**Tujuan 1**
Kutiplah bagian teks bacaan tentang industri tekstil mulai dari "Perdagangan yang lebih" sampai dengan "agregat 5,8 persen.".
**Tujuan 2**
Bagaimana isi teks bacaan tentang industri tekstil jika diringkas dalam dua kalimat?
**Tujuan 3**
Negara Asia mana saja yang disebut dalam teks bacaan tentang industri tekstil sebagai negara yang menjadikan sektor TTP sektor penentu?

**Teks Bacaan**
#####

1.9.11

Perdagangan yang lebih adil pada sektor Industri tekstil dan produk tekstil

Suku bunga kredit perbankan sampai Juni 2011 turun, terutama untuk kredit modal kerja dan kredit investasi, demikian informasi dari Bank Indonesia. Kredit modal kerja turun 62 basis poin dan kredit investasi turun 11 basis poin, tetapi kredit konsumsi justru naik 84 basis poin. Penurunan suku bunga itu juga membuat selisih antara suku bunga kredit dan suku bunga tabungan menurun dengan agregat 5,8 persen.

Ekspor tekstil pada tahun 2010 sekitar 11 miliar US dolar dan perkiraan volume pada tahun 2011ditargertkan pada 15 Milyar dolar AS (sebagai gambaran; pada semester pertama 2011, ekspor tekstil dan pakaian mencapai devisa sebesar US$ 2,5 miliar). Indonesia menempati posisi keempat sebagai pemasok Tekstil dan Produk Tekstil dunia dengan Amerika Serikat sebagai pasar utamanya. Dengan komposisi ekspor tekstil Indonesia didominasi oleh garmen sekitar 60 persen dan sisanya benang serta kain.

Sektor Industri tekstil dan produk tekstil “TTP”, menjadi sektor penentu di beberapa Negara asia sperti Negara Pakistan, Vietnam, Thailand, Sri Lanka, dan Indonesia. Pada tahun 2010 pertumbuhan ekspor TTP Negara Vietnam mencapai sebesar US$ 11,2 miliar. Di Indonesia, kinerja TTP juga memberikan kontribusi bagi pertumbuhan ekonomi di Indonesia. Industri TTP mempunyai kontribusi 2,18 persen terhadap Produk Domestik Bruto dan 8,01 persen terhadap industri pengolahan pada tahun 2010. Bahkan komoditas ekspor non migas yang memberikan kontribusi terbesar selama lebih dari 20 tahun terakhir adalah TTP.

Sektor ini, penyumbang terbesar dalam perolehan devisa Indonesia. Pada tahun 2009, industri TTP berkontribusi sebesar 12,72 persen dalam perolehan devisa terhadap ekspor hasil industri tidak termasuk minyak dan gas (migas) dan sebesar 9,58 persen terhadap total ekspor non migas, meskipun 85 persen bahan baku berupa kapas masih diimpor. Selain mempunyai kontribusi yang besar di dalam PDB dan devisa, industri ini juga menyerap banyak tenaga kerja, baik yang bekerja secara langsung ataupun tidak langsung.

Sejak dicabutnya sistem kuota dan harus mengikuti penyesuaian dengan ketentuan General Agreement on Tariffs and Trade, hingga tahun 2009 secara umum sektor industri tekstil dan produk tekstil sebagai berikut:

  1. Kinerja cenderung menurun, terlihat dari turunnya penjualan serat, pada pasar domestik terutama penjualan serat sintetik dan kapas. Sektor produksi “serat rayon” dan sektor “pakaian jadi”, dengan orientasi ekspor, cenderung mengalami peningkatan.

#####

**Blok Data**
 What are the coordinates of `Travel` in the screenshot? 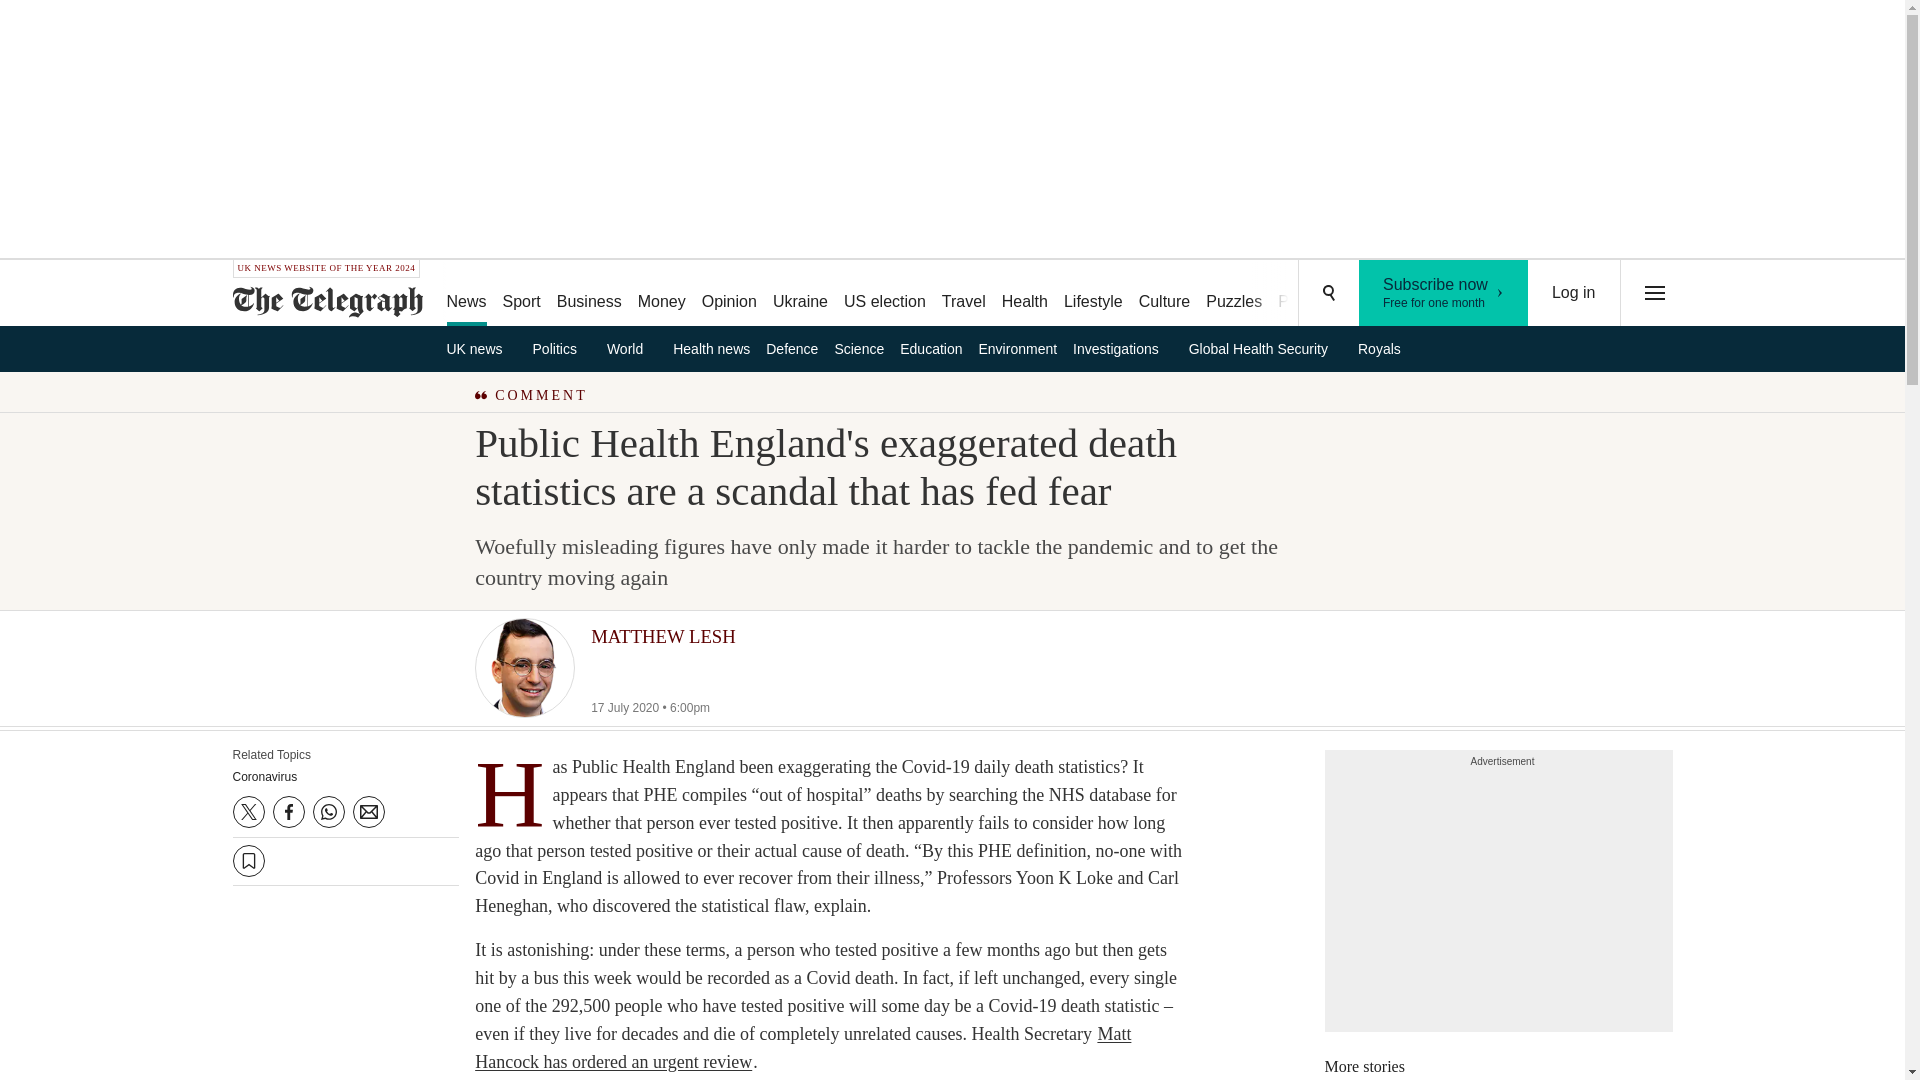 It's located at (1444, 293).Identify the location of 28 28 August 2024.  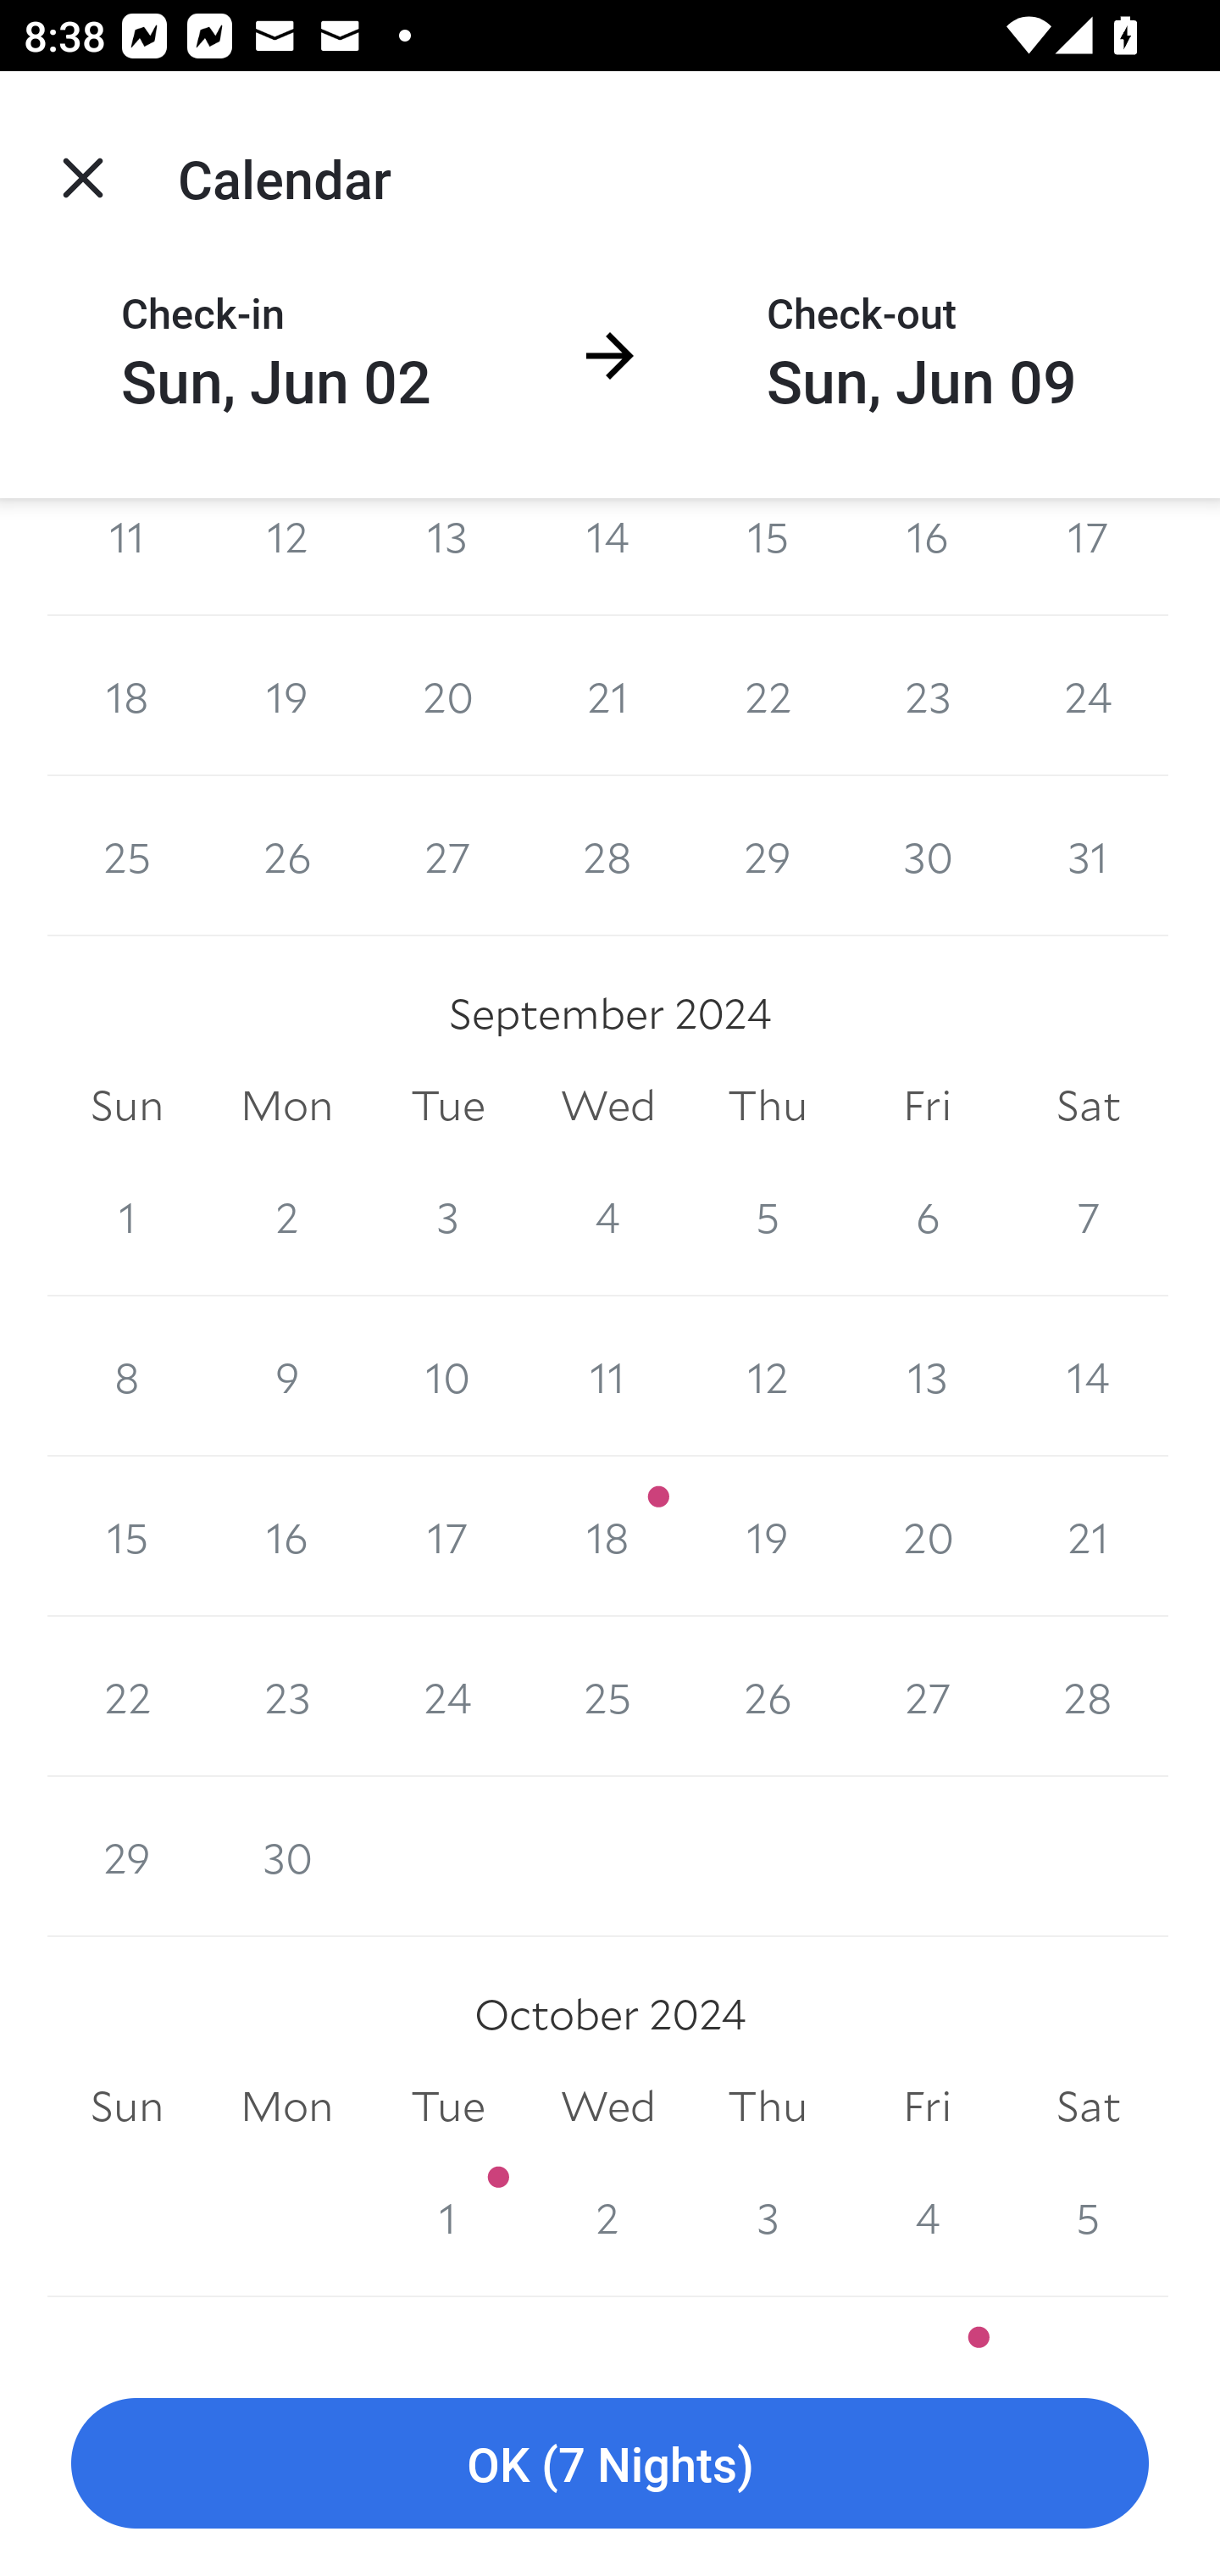
(608, 855). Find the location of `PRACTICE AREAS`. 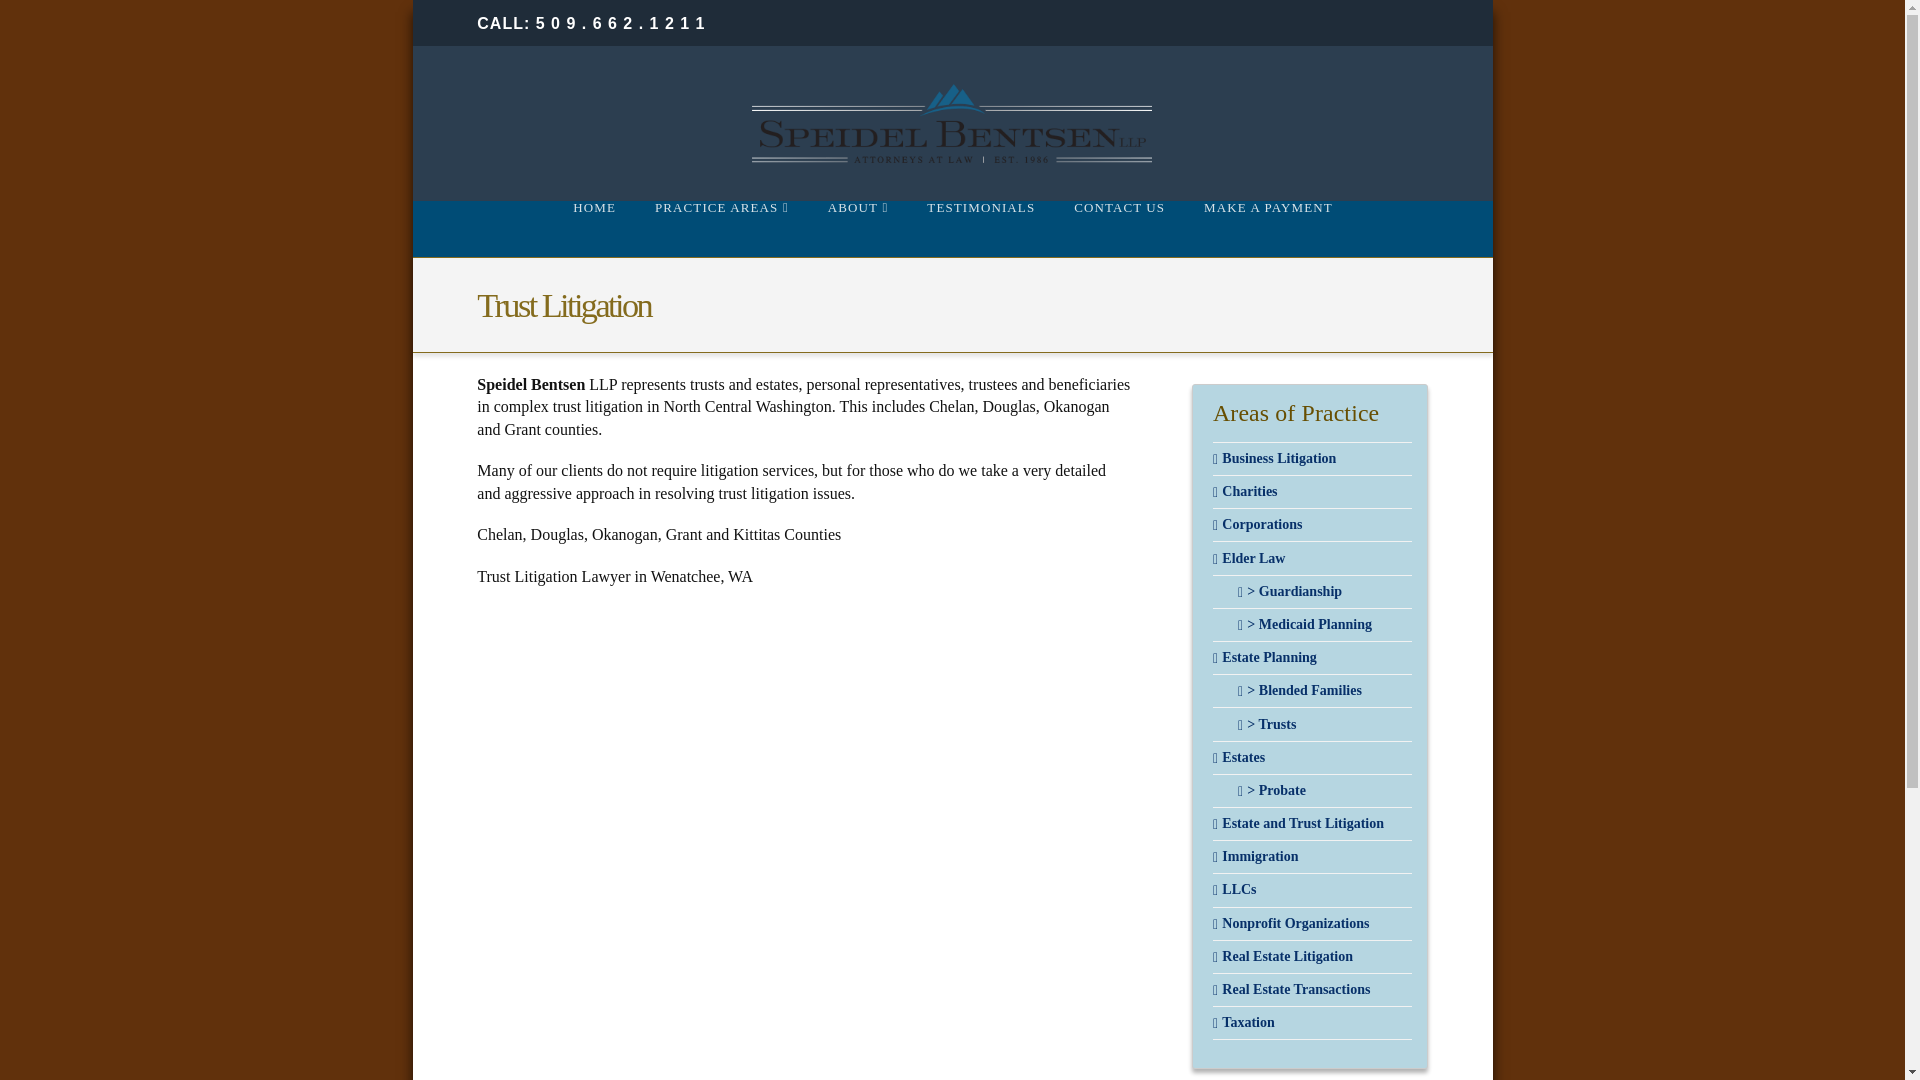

#####

**Jawaban Tertulis 1**
Perdagangan yang lebih adil pada sektor Industri tekstil dan produk tekstil

Suku bunga kredit perbankan sampai Juni 2011 turun, terutama untuk kredit modal kerja dan kredit investasi, demikian informasi dari Bank Indonesia. Kredit modal kerja turun 62 basis poin dan kredit investasi turun 11 basis poin, tetapi kredit konsumsi justru naik 84 basis poin. Penurunan suku bunga itu juga membuat selisih antara suku bunga kredit dan suku bunga tabungan menurun dengan agregat 5,8 persen.

**Jawaban Tertulis 2**
Suku bunga kredit perbankan turun hingga Juni 2011, sementara ekspor tekstil Indonesia sekitar 11 miliar dolar AS pada 2010 dengan target 15 miliar dolar AS pada 2011, dan Indonesia menempati posisi keempat sebagai pemasok tekstil dan produk tekstil dunia. Industri TTP menyumbang 2,18 persen terhadap PDB pada 2010, menjadi penyumbang terbesar devisa Indonesia, dan menyerap banyak tenaga kerja, meskipun sejak sistem kuota dicabut hingga 2009 kinerjanya secara umum cenderung menurun.

**Jawaban Tertulis 3**
Pakistan, Vietnam, Thailand, Sri Lanka, dan Indonesia.